Они распрощались перед рестораном, и Пилар вернулась в офис.
«Ну вот, — усмехалась она про себя, — все озабочены тем, собираемся ли мы с Брэдом завести ребенка, а мы между тем собираемся завести внука». Но работа вскоре вытеснила из головы Пилар и Нэнси, и ее новость.
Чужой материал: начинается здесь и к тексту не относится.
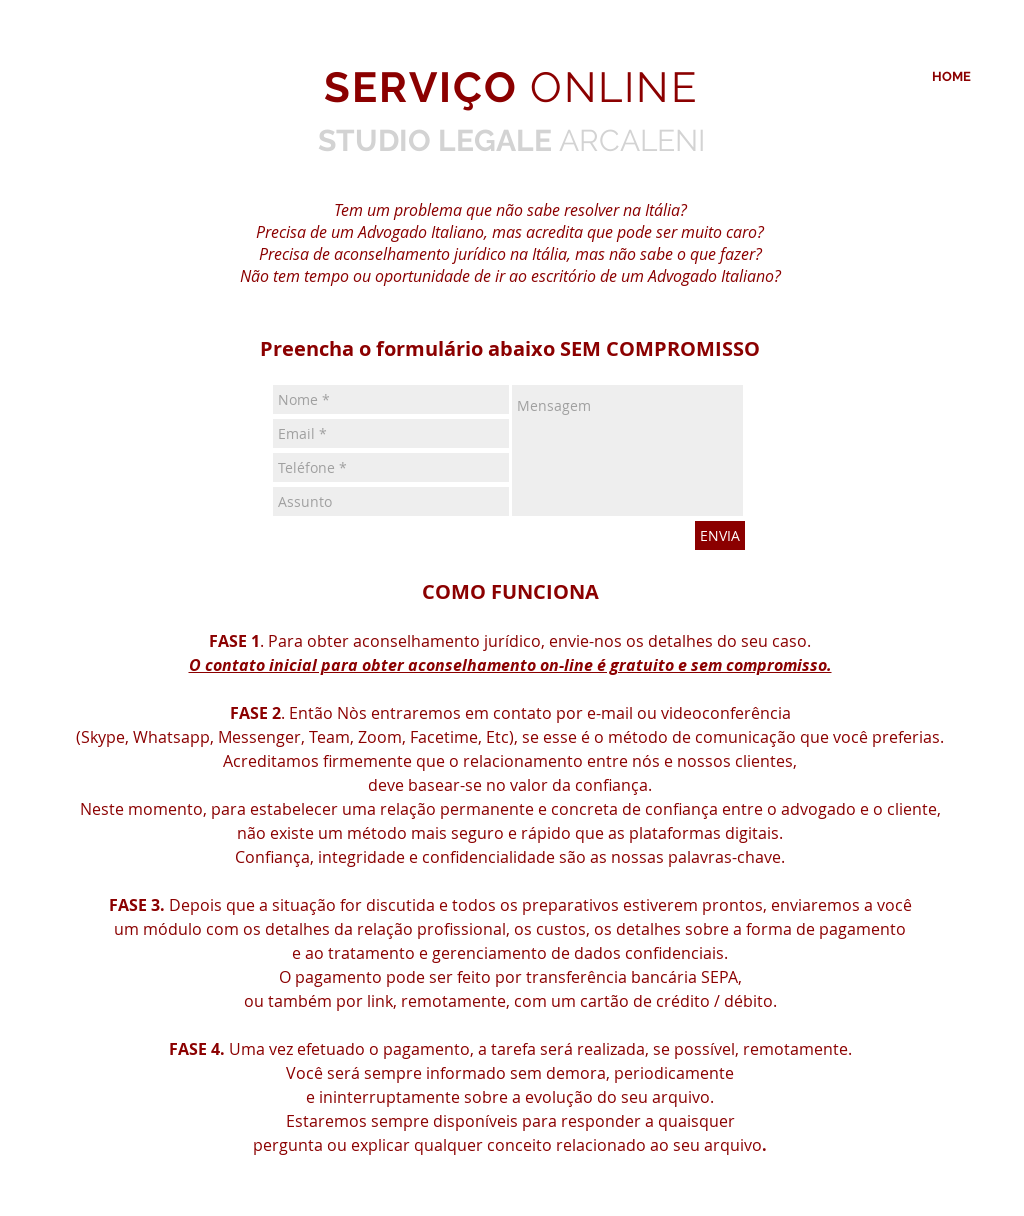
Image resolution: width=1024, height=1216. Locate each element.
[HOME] (951, 77)
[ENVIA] (720, 535)
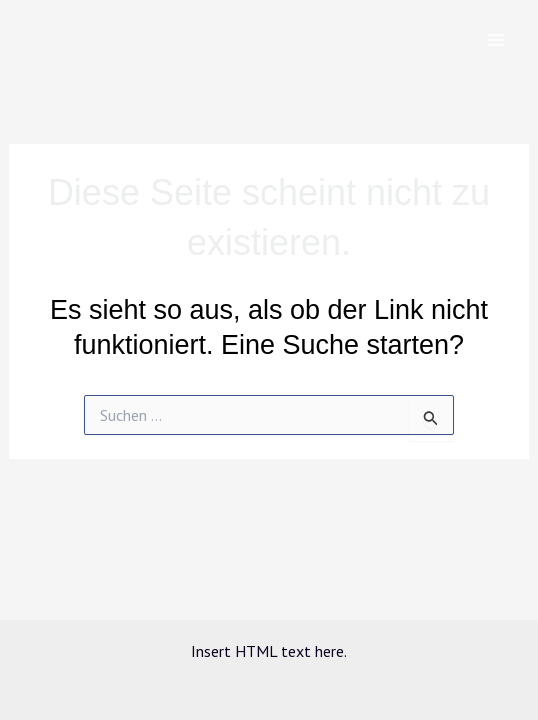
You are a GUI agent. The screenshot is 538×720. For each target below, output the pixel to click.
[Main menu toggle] (496, 40)
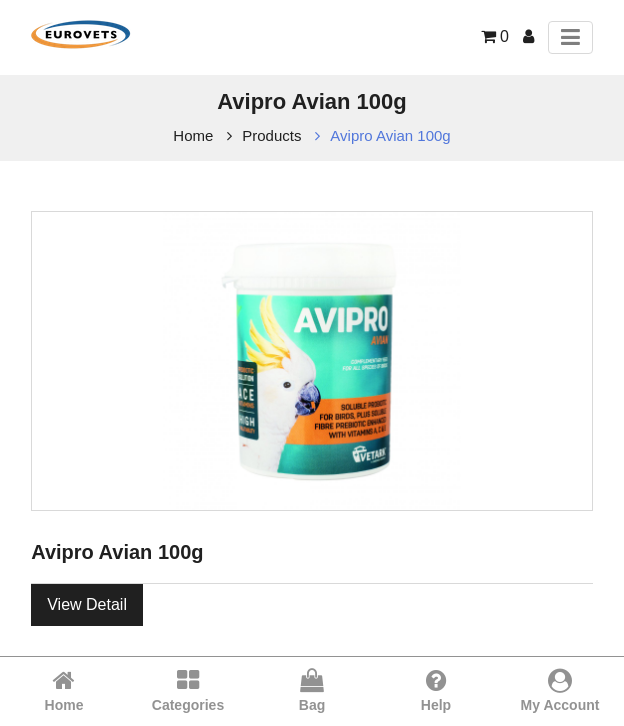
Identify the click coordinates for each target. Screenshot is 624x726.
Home (193, 135)
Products (271, 135)
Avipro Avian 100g (390, 135)
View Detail (87, 604)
День выдался тяжелый, работы было много, и, когда Брэд заехал за ней, чтобы отвезти ее пообедать, она почувствовала невероятное облегчение. Пилар очень устала, и мысль о том, что надо готовить обед, отнюдь не придавала ей бодрости. Они удобно расположились в маленьком ресторанчике «У Луи», и Брэд, делая заказ, был, казалось, в отличном настроении.
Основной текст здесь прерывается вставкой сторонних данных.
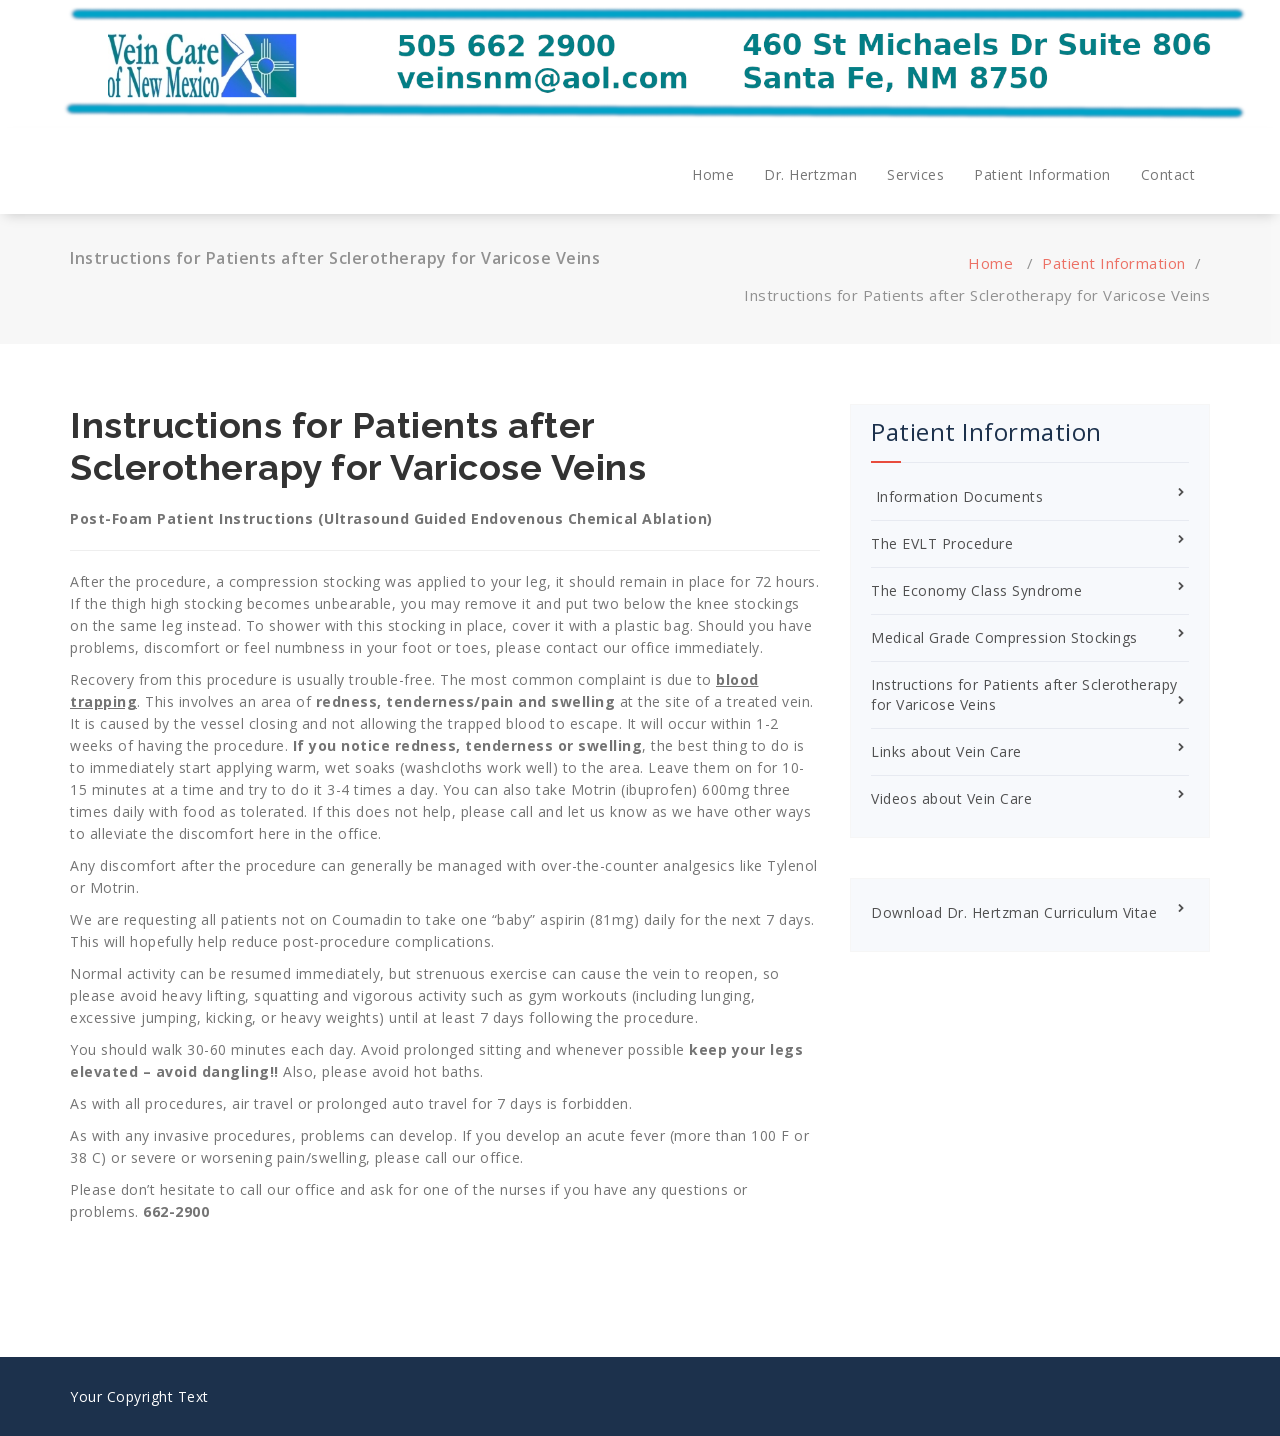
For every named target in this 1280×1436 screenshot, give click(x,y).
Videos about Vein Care (951, 798)
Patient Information (1042, 174)
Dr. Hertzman (810, 174)
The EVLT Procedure (942, 543)
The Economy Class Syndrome (976, 590)
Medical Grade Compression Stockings (1004, 637)
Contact (1168, 174)
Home (713, 174)
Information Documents (957, 496)
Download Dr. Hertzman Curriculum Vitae (1014, 912)
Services (915, 174)
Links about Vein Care (946, 751)
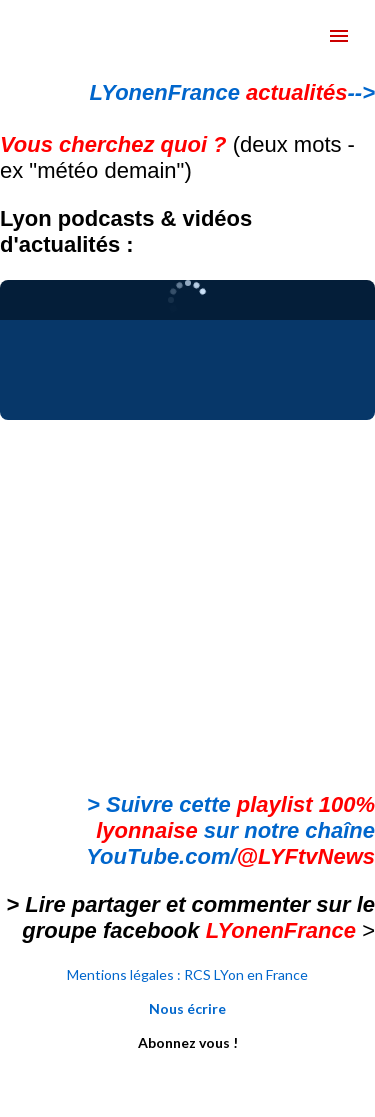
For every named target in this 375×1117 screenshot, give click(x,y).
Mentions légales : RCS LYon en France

— Что это с тобой сегодня? — Она улыбнулась, глядя на мужа, уселась поудобнее и начала есть. Для нее это был не совсем обычный день. Правда, он был, как всегда, заполнен напряженной работой. И в то же время несколько эпизодов, произошедших в течение дня, заставили ее задуматься и пережить чувства, которых она раньше никогда не испытывала. Пилар все еще не могла «переварить» новость Нэнси.
— Я сегодня наконец-то закончил дело, которое совершенно вымотало меня. Мне прямо танцевать хочется от облегчения. — Он рассматривал в суде дело, которое тянулось уже два месяца и было ужасно утомительным, а порой откровенно скучным.
— Ну и как?
— Жюри присяжных оправдало обвиняемого, и я полностью согласен с ними.
— О, тогда сегодня для него очень счастливый день. — Пилар вспомнила, как сама когда-то защищала подсудимых и как те бывали довольны, если суд оправдывал их.
— Не только для него, поверь мне. — Брэд блаженно улыбался, и видно было, что он действительно расслабился. — Я приду домой и буду отдыхать, а не возиться с бумагами, готовясь к завтрашнему заседанию. А как у тебя? Похоже, тоже выдался тяжелый день?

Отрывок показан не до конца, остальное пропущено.